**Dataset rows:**
________________________
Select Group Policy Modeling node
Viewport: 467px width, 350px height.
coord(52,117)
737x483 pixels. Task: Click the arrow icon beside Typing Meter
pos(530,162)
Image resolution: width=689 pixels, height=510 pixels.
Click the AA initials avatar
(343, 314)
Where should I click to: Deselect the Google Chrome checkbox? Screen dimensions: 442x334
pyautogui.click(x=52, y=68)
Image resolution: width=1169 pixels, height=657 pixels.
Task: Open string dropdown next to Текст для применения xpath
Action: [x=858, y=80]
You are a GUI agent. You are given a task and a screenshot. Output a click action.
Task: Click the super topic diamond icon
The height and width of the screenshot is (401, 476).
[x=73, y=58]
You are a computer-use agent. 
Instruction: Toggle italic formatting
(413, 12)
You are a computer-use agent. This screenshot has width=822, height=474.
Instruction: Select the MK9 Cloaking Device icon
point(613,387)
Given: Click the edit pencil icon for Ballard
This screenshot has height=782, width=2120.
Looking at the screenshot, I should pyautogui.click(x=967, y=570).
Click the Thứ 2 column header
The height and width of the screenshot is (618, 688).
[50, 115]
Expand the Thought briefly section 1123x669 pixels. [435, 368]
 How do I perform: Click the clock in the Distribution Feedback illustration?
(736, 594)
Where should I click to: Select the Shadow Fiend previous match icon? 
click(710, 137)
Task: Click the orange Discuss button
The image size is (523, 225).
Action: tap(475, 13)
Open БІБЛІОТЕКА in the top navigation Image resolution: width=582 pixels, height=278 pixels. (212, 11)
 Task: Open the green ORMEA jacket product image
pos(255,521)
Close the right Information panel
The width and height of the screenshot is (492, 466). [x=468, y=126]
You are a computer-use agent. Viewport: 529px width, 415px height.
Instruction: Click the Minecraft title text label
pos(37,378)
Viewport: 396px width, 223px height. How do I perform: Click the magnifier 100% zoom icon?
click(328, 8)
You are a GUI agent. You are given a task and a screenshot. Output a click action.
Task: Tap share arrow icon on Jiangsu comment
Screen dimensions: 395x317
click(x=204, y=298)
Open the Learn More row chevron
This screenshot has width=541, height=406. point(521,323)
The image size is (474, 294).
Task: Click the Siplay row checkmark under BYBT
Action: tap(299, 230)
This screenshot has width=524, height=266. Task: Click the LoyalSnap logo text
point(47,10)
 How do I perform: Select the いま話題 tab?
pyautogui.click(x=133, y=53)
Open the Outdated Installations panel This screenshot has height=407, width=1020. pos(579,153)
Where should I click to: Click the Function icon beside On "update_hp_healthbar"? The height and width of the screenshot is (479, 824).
________________________
**Problem statement:** Replace every "Viewport" in the items above with "Window", and reproduce the rest of the items unchanged.

**Task response:**
Select Group Policy Modeling node
Window: 467px width, 350px height.
coord(52,117)
737x483 pixels. Task: Click the arrow icon beside Typing Meter
pos(530,162)
Image resolution: width=689 pixels, height=510 pixels.
Click the AA initials avatar
(343, 314)
Where should I click to: Deselect the Google Chrome checkbox? Screen dimensions: 442x334
pyautogui.click(x=52, y=68)
Image resolution: width=1169 pixels, height=657 pixels.
Task: Open string dropdown next to Текст для применения xpath
Action: [x=858, y=80]
You are a GUI agent. You are given a task and a screenshot. Output a click action.
Task: Click the super topic diamond icon
The height and width of the screenshot is (401, 476).
[x=73, y=58]
You are a computer-use agent. 
Instruction: Toggle italic formatting
(413, 12)
You are a computer-use agent. This screenshot has width=822, height=474.
Instruction: Select the MK9 Cloaking Device icon
point(613,387)
Given: Click the edit pencil icon for Ballard
This screenshot has height=782, width=2120.
Looking at the screenshot, I should pyautogui.click(x=967, y=570).
Click the Thứ 2 column header
The height and width of the screenshot is (618, 688).
[50, 115]
Expand the Thought briefly section 1123x669 pixels. [435, 368]
 How do I perform: Click the clock in the Distribution Feedback illustration?
(736, 594)
Where should I click to: Select the Shadow Fiend previous match icon? 
click(710, 137)
Task: Click the orange Discuss button
The image size is (523, 225).
Action: tap(475, 13)
Open БІБЛІОТЕКА in the top navigation Image resolution: width=582 pixels, height=278 pixels. (212, 11)
 Task: Open the green ORMEA jacket product image
pos(255,521)
Close the right Information panel
The width and height of the screenshot is (492, 466). [x=468, y=126]
You are a computer-use agent. Window: 529px width, 415px height.
Instruction: Click the Minecraft title text label
pos(37,378)
Window: 396px width, 223px height. How do I perform: Click the magnifier 100% zoom icon?
click(328, 8)
You are a GUI agent. You are given a task and a screenshot. Output a click action.
Task: Tap share arrow icon on Jiangsu comment
Screen dimensions: 395x317
click(x=204, y=298)
Open the Learn More row chevron
This screenshot has width=541, height=406. point(521,323)
The image size is (474, 294).
Task: Click the Siplay row checkmark under BYBT
Action: tap(299, 230)
This screenshot has width=524, height=266. Task: Click the LoyalSnap logo text
point(47,10)
 How do I perform: Select the いま話題 tab?
pyautogui.click(x=133, y=53)
Open the Outdated Installations panel This screenshot has height=407, width=1020. pos(579,153)
Where should I click to: Click the Function icon beside On "update_hp_healthbar"? The height and width of the screenshot is (479, 824).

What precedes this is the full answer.